Right. These are easy to write correctly in a portable way, but the
portable way is not nearly as efficient as what coudl be non-portably
provided... And I doubt anyone would spend any effort to optimize them
if they weren't part of the core language.

But as alluded to in the proposal, this would also get us a foothold
 from which to be able to suggest flushing the -IF-NOT functions and
:TEST-NOT keywords.

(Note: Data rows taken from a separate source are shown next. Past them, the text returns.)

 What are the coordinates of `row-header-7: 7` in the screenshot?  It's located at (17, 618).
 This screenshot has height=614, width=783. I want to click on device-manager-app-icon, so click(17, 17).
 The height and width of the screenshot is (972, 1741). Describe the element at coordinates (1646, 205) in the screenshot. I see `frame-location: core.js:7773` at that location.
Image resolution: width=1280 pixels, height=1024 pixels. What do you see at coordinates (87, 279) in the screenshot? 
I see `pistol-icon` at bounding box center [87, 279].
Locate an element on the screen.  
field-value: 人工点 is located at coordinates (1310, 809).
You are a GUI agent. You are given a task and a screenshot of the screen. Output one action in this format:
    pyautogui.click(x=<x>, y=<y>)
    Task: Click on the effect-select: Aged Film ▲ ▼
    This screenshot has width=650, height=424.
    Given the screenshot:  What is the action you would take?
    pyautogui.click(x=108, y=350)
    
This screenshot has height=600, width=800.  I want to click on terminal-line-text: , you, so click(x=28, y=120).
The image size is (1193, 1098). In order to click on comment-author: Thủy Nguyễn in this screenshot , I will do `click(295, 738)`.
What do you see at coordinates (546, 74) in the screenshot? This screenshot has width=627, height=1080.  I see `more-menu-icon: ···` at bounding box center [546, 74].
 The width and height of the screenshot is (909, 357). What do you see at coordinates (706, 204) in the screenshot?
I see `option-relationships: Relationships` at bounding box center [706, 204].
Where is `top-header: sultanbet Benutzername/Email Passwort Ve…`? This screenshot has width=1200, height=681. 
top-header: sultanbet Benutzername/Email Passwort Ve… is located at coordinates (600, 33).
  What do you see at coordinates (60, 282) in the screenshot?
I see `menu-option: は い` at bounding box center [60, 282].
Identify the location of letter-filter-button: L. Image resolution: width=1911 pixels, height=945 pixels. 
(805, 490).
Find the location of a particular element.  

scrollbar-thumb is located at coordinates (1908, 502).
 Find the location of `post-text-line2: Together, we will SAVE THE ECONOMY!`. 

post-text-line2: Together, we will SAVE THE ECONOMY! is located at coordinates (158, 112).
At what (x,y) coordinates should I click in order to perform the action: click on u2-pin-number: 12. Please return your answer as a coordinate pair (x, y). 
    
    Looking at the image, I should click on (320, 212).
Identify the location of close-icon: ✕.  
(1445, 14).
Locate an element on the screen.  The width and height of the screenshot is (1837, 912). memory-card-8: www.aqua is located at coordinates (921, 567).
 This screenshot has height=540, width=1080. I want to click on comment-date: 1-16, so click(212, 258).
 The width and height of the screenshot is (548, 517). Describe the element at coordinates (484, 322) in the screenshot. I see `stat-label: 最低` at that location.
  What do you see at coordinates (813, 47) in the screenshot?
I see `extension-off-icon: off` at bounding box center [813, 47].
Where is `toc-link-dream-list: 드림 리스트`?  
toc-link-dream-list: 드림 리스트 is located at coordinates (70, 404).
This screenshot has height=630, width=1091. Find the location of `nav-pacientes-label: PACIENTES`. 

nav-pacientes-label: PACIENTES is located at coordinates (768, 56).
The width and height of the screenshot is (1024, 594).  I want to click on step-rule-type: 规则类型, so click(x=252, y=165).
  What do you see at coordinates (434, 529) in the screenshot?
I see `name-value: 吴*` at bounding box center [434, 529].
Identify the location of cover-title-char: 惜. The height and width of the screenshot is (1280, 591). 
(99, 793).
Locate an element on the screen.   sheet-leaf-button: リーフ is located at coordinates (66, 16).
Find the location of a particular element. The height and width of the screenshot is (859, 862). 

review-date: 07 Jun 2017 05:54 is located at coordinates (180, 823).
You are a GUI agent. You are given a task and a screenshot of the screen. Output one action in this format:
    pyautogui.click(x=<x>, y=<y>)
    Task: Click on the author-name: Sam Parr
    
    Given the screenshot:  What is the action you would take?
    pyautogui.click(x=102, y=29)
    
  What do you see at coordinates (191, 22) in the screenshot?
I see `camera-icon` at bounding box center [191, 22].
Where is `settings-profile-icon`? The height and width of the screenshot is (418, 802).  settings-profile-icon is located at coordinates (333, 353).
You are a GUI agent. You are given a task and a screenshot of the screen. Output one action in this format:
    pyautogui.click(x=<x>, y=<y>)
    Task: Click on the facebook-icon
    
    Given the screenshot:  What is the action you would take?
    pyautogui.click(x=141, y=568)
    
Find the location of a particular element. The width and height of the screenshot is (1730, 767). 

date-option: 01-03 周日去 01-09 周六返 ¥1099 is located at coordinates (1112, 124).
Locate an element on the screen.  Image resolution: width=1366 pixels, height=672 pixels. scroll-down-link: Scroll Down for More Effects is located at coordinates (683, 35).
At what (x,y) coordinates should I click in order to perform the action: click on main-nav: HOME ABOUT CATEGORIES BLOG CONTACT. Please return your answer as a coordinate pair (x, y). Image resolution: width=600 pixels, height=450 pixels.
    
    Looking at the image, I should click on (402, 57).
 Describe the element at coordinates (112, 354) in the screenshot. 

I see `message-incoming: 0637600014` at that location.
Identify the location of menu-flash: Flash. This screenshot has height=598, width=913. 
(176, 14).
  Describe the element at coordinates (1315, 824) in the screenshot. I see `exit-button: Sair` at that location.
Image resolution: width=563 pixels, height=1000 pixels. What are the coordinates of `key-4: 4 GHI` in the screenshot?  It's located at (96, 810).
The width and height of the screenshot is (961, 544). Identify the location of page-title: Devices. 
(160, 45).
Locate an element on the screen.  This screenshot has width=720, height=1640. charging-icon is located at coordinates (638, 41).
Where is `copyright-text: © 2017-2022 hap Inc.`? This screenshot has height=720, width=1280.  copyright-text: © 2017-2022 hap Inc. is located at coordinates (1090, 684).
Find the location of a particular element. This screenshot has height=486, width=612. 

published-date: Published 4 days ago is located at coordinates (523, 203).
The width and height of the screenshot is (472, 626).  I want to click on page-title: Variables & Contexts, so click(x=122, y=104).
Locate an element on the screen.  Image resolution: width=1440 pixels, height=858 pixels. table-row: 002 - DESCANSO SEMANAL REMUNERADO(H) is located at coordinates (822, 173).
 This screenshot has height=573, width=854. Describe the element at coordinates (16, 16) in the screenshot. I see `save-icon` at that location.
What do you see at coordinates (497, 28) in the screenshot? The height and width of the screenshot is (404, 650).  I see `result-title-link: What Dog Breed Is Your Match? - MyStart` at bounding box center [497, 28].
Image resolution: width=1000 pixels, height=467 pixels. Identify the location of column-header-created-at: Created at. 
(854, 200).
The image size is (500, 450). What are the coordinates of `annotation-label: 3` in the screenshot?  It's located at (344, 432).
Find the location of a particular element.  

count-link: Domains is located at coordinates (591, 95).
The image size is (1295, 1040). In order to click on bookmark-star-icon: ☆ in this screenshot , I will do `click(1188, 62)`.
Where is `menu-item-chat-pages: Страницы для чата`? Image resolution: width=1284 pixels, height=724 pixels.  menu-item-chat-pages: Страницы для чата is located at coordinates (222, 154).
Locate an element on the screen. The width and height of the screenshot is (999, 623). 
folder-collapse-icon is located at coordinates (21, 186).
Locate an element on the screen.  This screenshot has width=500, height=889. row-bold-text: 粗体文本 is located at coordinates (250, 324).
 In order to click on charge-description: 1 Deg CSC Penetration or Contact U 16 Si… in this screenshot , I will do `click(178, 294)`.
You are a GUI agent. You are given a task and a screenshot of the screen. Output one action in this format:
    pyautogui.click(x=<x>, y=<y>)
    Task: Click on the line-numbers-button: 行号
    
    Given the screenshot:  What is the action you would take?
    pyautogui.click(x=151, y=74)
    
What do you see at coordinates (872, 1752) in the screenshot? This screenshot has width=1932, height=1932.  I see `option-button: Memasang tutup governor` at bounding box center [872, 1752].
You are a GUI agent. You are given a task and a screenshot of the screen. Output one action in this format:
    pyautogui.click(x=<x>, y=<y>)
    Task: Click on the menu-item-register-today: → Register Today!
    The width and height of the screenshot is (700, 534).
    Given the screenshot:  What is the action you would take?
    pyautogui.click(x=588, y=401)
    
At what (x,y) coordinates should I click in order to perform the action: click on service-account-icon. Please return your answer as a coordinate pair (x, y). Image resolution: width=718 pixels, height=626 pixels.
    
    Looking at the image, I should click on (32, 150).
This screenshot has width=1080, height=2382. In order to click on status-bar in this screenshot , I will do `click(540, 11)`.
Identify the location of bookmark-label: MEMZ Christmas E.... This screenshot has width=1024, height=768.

Those functions provide not only clutter in the
form of size, but it's a pain to try to coherently explain
 - the default value of the :TEST and :TEST-NOT parameters, which
   cannot be independent
 - the effect of providing both the :TEST and :TEST-NOT
I'll be submitting a proposal to make that cleanup, and that proposal
might fly on its own, but it would go better (I think) if it had support
 from a reasonably concise alternative mechanism (particularly COMPLEMENT).

Also, I bet the reason there are not :TEST-AND and :TEST-OR arguments 
is not that ANDing and ORing predicates is less useful than NOTing them,
but rather that NOT takes one argument and the rest take more and no one
wanted to worry about :TEST-AND '(FOO BAR) or :TEST-AND (LIST #'FOO #'BAR)
which would have had to cons a needless list. This proposal provides a
way to specify things so that no consing is necessary in many cases
-- :TEST (CONJOIN #'FOO #'BAR) -- Stack consing might occur, or inlining
might completely unroll the need for a list at all...

Aside to Jeffrey, I like COMMUTE as an addition to the set of things I
had listed, by the way, but I didn't really like PERMUTE as described.
It is a nice idea conceptually but the fact that its permuation argument
is evaluated means that it can be opaque to such optimization when the
argument is not constant, and the result may be suprisingly less
efficient than the programmer may expect in those cases.